[Text provided Boundary: Start]

Functional dynamic genetic effects on gene regulation are specific to particular cell types and environmental conditions
Peer review process
This article was accepted for publication as part of eLife's original publishing model.
History
- Version of Record published
- Accepted Manuscript published
- Accepted
- Received
Decision letter
-
Stephen CJ ParkerReviewing Editor; University of Michigan, United States
-
Patricia J WittkoppSenior Editor; University of Michigan, United States
-
Kaur AlasooReviewer; University of Tartu, Estonia
In the interests of transparency, eLife publishes the most substantive revision requests and the accompanying author responses.
Acceptance summary:
This manuscript is of broad interests to readers in the area of complex trait genetics. It uses an established experimental design (profiling of allele-specific gene expression changes) to demonstrate the extensive role of gene-environment interactions in cell-type-specific gene expression regulation. We believe this is important work in the area of context-specific genetic regulation of gene expression.
Decision letter after peer review:
Thank you for submitting your article "Functional dynamic genetic effects on gene regulation are specific to particular cell types and environmental conditions" for consideration by eLife. Your article has been reviewed by 2 peer reviewers, one of whom is a member of our Board of Reviewing Editors, and the evaluation has been overseen by Patricia Wittkopp as the Senior Editor. The following individual involved in review of your submission has agreed to reveal their identity: Kaur Alasoo (Reviewer #2).
The reviewers have discussed their reviews with one another, and the Reviewing Editor has drafted this to help you prepare a revised submission.
Essential revisions:
1. In your analysis of ASE overlap with eQTLs, you only focussed on cardiomyocytes and the heart tissue from GTEx. While this analysis is solid, it raises some issues around how well are your cardiomyocytes matched to the heart tissue in GTEx and how well does your claim that 47% of the genes with dynamic regulatory interactions are missed in existing large eQTL datasets generalise to the other two cell types in your study (LCLs and IPSCs). Fortunately, high-resolution eQTL maps for the other two cell types (iPSCs and LCLs ) do exist, so it should be possible to check this.

[Text provided Boundary: End]
[Data provided Boundary: Start]

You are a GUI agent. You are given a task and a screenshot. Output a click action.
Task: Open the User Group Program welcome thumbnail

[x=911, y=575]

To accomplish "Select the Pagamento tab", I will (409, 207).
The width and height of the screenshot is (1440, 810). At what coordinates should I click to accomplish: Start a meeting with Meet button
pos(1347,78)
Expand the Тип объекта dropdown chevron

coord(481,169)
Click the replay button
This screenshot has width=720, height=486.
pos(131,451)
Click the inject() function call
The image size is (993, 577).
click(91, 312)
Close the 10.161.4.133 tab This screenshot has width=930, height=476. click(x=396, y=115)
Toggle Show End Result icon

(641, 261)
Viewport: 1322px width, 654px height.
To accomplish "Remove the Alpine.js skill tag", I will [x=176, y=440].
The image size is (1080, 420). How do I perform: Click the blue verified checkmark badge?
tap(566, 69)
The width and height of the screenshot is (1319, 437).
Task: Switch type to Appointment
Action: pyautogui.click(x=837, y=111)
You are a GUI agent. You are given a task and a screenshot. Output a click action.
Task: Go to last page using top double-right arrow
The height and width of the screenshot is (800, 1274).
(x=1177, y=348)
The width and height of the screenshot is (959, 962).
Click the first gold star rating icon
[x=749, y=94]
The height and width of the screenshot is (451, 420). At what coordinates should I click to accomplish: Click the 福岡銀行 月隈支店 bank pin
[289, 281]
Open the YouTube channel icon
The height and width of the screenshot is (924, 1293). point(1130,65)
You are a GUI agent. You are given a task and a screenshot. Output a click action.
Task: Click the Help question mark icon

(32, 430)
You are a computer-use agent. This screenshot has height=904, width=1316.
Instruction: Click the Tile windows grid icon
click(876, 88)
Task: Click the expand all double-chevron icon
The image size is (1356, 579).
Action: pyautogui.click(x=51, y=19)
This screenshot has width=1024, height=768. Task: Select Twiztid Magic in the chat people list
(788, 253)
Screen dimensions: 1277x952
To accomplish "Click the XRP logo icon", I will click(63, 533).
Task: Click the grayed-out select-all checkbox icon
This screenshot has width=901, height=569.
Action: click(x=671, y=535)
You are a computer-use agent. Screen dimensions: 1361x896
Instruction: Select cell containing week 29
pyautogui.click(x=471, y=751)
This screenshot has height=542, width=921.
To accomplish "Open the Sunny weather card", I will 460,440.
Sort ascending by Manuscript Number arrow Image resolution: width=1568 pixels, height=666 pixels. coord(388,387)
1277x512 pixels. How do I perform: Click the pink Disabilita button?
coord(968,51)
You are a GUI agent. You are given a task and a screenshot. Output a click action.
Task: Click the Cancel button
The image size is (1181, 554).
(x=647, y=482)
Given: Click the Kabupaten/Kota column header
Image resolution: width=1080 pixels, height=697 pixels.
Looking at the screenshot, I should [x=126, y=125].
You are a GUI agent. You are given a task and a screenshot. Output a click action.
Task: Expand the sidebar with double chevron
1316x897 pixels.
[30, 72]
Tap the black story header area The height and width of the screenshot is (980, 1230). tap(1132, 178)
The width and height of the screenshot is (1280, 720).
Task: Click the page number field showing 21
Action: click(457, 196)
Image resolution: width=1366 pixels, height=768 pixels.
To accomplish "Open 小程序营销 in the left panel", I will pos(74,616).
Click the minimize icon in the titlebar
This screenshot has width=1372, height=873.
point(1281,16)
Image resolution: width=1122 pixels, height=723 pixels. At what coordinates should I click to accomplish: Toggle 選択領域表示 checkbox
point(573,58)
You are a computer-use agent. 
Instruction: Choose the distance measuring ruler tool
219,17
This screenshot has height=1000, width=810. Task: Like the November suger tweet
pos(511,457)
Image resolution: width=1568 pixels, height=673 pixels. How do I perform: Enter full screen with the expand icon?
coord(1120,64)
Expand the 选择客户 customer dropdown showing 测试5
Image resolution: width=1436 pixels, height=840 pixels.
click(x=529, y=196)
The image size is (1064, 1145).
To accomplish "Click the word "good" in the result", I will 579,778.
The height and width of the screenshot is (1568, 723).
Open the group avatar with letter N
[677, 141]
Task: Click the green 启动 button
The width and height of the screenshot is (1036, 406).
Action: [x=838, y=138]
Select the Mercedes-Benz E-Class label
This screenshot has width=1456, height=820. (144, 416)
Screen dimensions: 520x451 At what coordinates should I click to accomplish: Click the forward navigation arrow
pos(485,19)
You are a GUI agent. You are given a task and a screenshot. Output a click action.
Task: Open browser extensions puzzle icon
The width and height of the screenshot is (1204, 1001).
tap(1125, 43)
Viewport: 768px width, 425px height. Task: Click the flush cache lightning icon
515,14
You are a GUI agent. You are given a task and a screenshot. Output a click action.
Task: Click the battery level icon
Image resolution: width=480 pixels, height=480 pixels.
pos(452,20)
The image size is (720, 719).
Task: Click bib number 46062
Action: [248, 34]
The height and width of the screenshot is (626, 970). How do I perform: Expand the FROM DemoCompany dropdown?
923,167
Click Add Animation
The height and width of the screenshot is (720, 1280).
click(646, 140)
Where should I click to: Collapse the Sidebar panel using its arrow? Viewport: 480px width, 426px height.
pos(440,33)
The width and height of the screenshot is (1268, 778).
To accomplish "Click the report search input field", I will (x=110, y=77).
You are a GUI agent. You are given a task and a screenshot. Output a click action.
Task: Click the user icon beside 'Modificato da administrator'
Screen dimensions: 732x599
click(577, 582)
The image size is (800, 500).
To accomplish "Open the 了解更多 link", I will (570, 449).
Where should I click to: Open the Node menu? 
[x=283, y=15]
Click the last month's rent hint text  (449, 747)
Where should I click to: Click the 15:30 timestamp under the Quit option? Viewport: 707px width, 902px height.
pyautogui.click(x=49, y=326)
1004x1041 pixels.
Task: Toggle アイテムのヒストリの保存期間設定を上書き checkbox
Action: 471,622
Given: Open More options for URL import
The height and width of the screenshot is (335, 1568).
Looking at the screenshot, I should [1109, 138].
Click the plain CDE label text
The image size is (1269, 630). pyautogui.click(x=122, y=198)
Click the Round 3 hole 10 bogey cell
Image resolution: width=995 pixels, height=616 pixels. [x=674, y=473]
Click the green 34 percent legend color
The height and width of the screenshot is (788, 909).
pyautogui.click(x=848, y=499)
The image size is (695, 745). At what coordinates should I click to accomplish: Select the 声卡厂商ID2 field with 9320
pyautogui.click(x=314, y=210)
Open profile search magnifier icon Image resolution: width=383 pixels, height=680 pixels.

[Data provided Boundary: End]

Work request 1. List each person named in the decision letter along with the role and institution given for them.
Work request 2. According to the decision letter, what percentage of genes with dynamic regulatory interactions does the study claim are missed in existing large eQTL datasets?

Task solution 1.
Stephen CJ Parker, Reviewing Editor, University of Michigan, United States
Patricia J Wittkopp, Senior Editor, University of Michigan, United States
Kaur Alasoo, Reviewer, University of Tartu, Estonia

Task solution 2. 47%